Ms. Wu would post daily photos of the meals alongside amusing descriptions. In an interview with USA Today, Wu discussed her soon-to-be-released book based on the blog and explained that "with the blog, I really wanted a public record of these meals that I couldn't believe were being served to kids."

I'm very happy for Ms. Wu. After enduring school food for a year (think chicken nuggets, luke-warm pizza, and canned green beans), the woman deserves a pat on the back and a book deal. Yet I can't help but wonder why Ms. Wu "couldn't believe these meals were being served to kids."

Let's all just take a step back here and try to remember where this food is being served – at school – a government-run institution staffed by nice ladies with little to no professional chef's training, let alone actual culinary degrees.

Still, I'm glad Ms. Wu engaged in this ambitious project and started this blog. It's informative and parents really should take a look at what their kids are eating and perhaps react the way Ms. Wu did: with a collective "ewwww!" But I remain a bit baffled by all the shock and awe at Ms. Wu's blog. Shouldn't it be pretty obvious that the meals served to elementary-school children wouldn't be appealing to a 34-year-old woman? I'm certainly not interested in eating my four-year-old son's favorite meal of plain noodles, buttered bread, and applesauce.

But I'm also disappointed with Ms. Wu's predictable solution to the so-called "problem" of unhealthy (or at the very least, undesirable) school lunches. Discussing these school meals, Wu made the dramatic statement that what is being served to kids in schools amounts to a "nationwide nutrition crisis."

Nutrition crisis? Oh please. Surely Ms. Wu – one of our nation's educators – knows about the real nutrition crisis occurring in places like India, China, and all over Africa. Of course these terms are thrown around quite freely these days and not just by Ms. Wu.

Ms. Wu then went on to say children "need the best food we can give them. The "we" to whom she refers is, of course, "we the people," the taxpayers, the citizens of this country. To Ms. Wu, and her fans in the White House, it is the collective responsibility of the American citizen, not the individual responsibility of parents, to feed children.

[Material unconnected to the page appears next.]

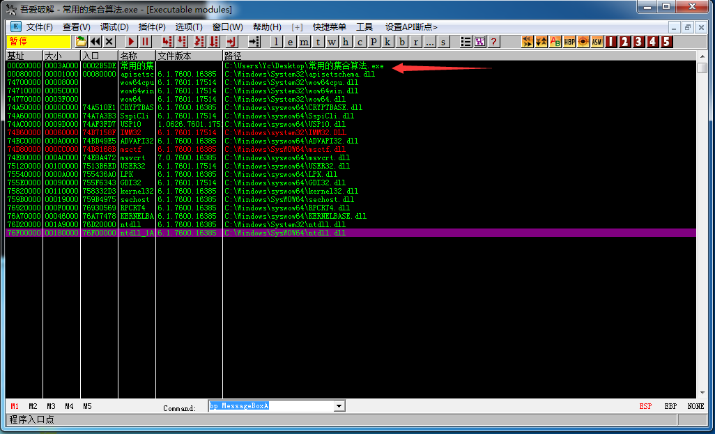
Task: Open breakpoints window with 'b' button
Action: click(x=402, y=42)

In fairness, Ms. Wu does have a section of her blog dedicated to home-packed lunches, though they look a bit fussy and time-consuming in my "you'll eat what I give you!" opinion (think: bento box rather than brown bag). But lunch for your kid doesn't have to be ambitious or even pretty; it simply has to contain what you consider healthy food for your kids that they will actually eat.

Ms. Wu has a unique opportunity to encourage parents to take a greater role in their children's nutrition. One hopes she won't simply use her bully pulpit to call for more taxpayer dollars for an already grossly bloated and mismanaged school-lunch program.

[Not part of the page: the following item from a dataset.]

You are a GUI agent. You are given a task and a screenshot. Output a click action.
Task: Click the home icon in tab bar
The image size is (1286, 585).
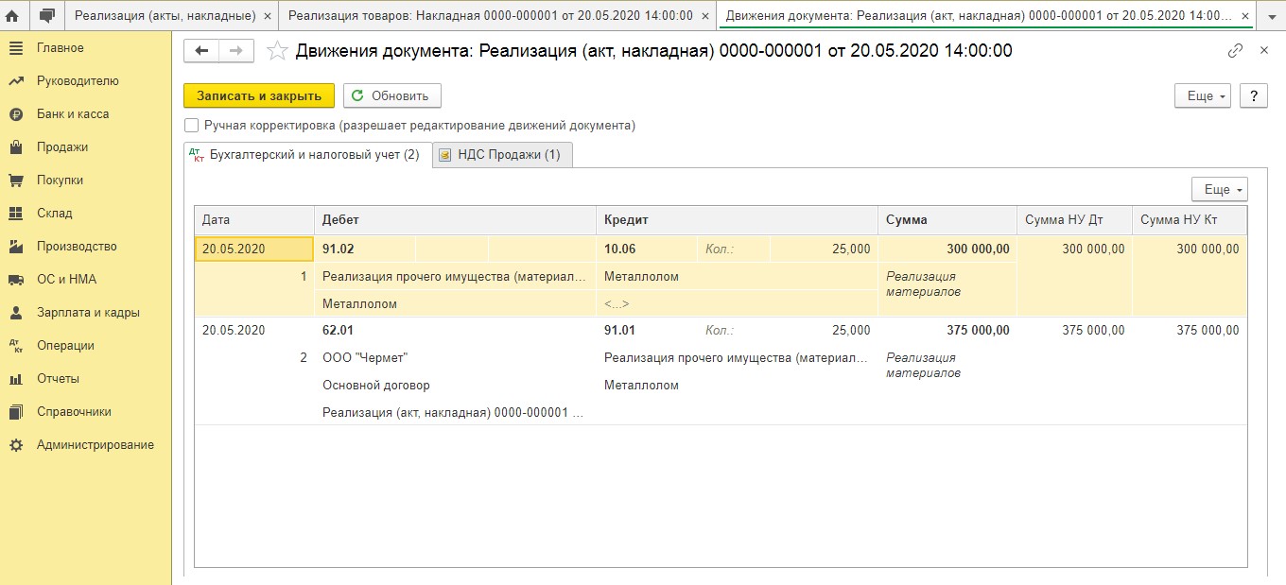(x=13, y=16)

Apparently, Ms. Wu got the idea for her blog when she didn't have time to pack her own lunch and bought a school lunch instead. So horrified by the contents of this lunch (a hot dog, tater tots, a Jell-O cup, and chocolate milk), she felt compelled to act.

Hopefully, parents who visit Ms. Wu's blog will be similarly put off by the meals she describes and compelled to their own act of packing their kid a lunch.